In diesem Buch der Bibel stellt der Seher Johannes den leidvollen Seiten des Lebens große Hoffnungsbilder gegenüber, Hoffnungsbilder des Glaubens. Die Botschaft ist: Was auch immer Menschen erleben und erfahren, Gott ist ein Gott des Lebens. Deshalb wird am Ende kein Leid mehr sein, kein Geschrei, kein Tod. Gott wird abwischen alle Tränen. Gott schenkt Leben. Er stillt den Durst nach Leben. Niemand muss mehr Hunger und Durst leiden. Ganz praktisch und in einem übertragenen Sinn. Gott stillt den Hunger und Durst nach erfülltem Leben. Gott gibt von der Quelle des lebendigen Wassers umsonst. 

Bilder der Hoffnung in uns

Wer auf diese Bilder schaut und sie verinnerlicht, wird spüren: Sie sind selbst eine Quelle des Lebens. Wir brauchen Bilder der Hoffnung in uns, damit wir uns nicht damit abfinden, wenn Menschen Unrecht geschieht. Wenn Menschen in dieser Welt nicht bekommen, was sie zum Leben brauchen. Und wir brauchen Bilder der Hoffnung, damit wir selbst nicht zugrunde gehen auf den Durststrecken des Lebens.

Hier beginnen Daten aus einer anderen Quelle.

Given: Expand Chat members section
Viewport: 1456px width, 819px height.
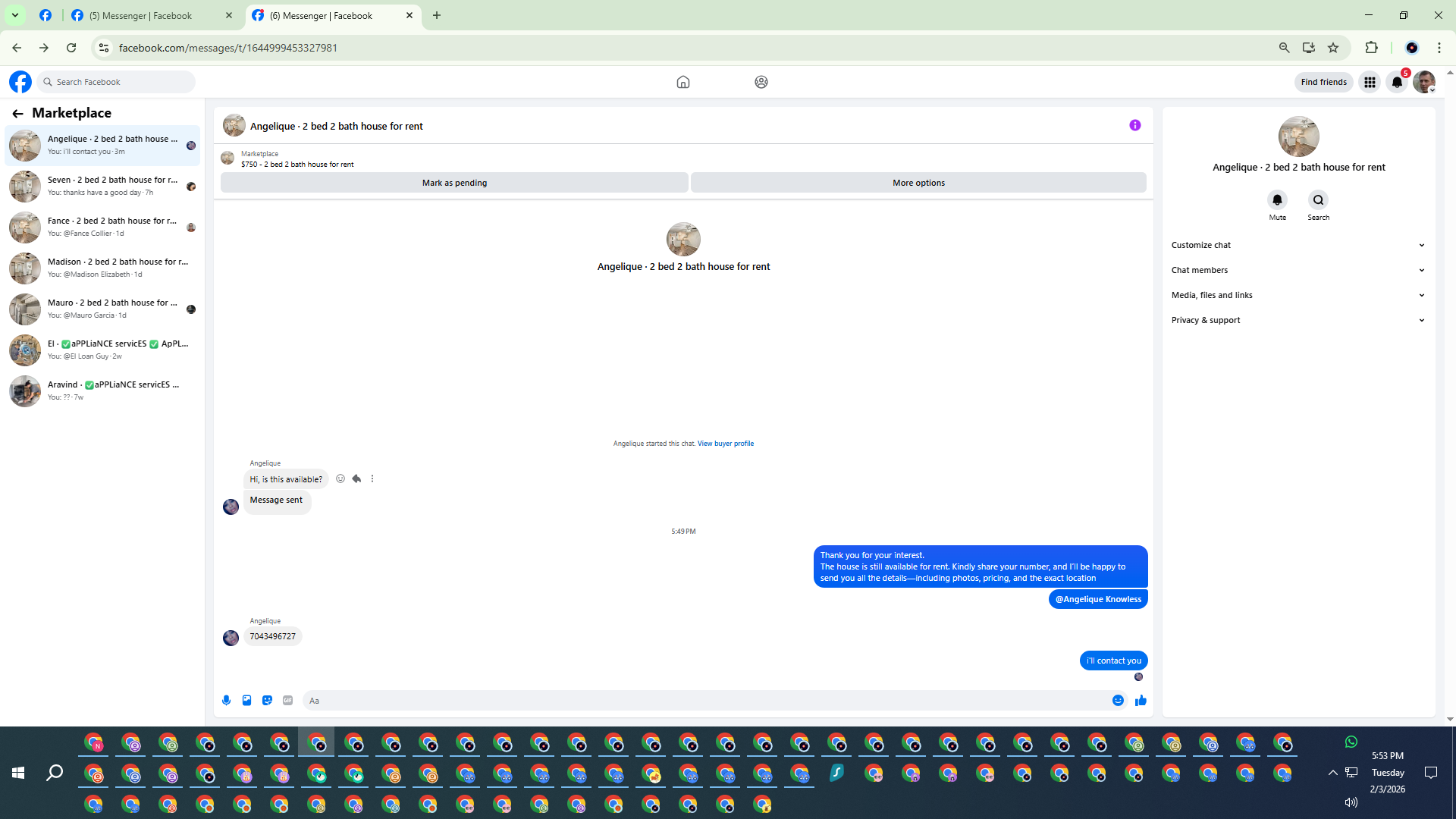Looking at the screenshot, I should (1298, 270).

Schon jetzt Gottes Welt entgegengehen

Wir brauchen Bilder der Hoffnung, damit Gottes Welt, der wir entgegengehen, schon hier und jetzt Raum gewinnt unter uns. Kein Kind soll verdursten müssen. Alle Menschen sollen genug zu essen und zu trinken haben. Kein Mensch soll ohne Hilfe und Trost bleiben. Die Hoffnungsbilder der Bibel sagen: Haltet euch fest am Gott des Lebens. Trinkt aus der Quelle des lebendigen Wassers!

Nehmen Sie einmal ein Glas Wasser und trinken es langsam. Schluck für Schluck. Und denken Sie dabei: Wasser ist Leben. Und: Leben schenkt Gott. Gott sei Dank!

Ich wünsche Ihnen ein gutes und gesegnetes neues Jahr 2018!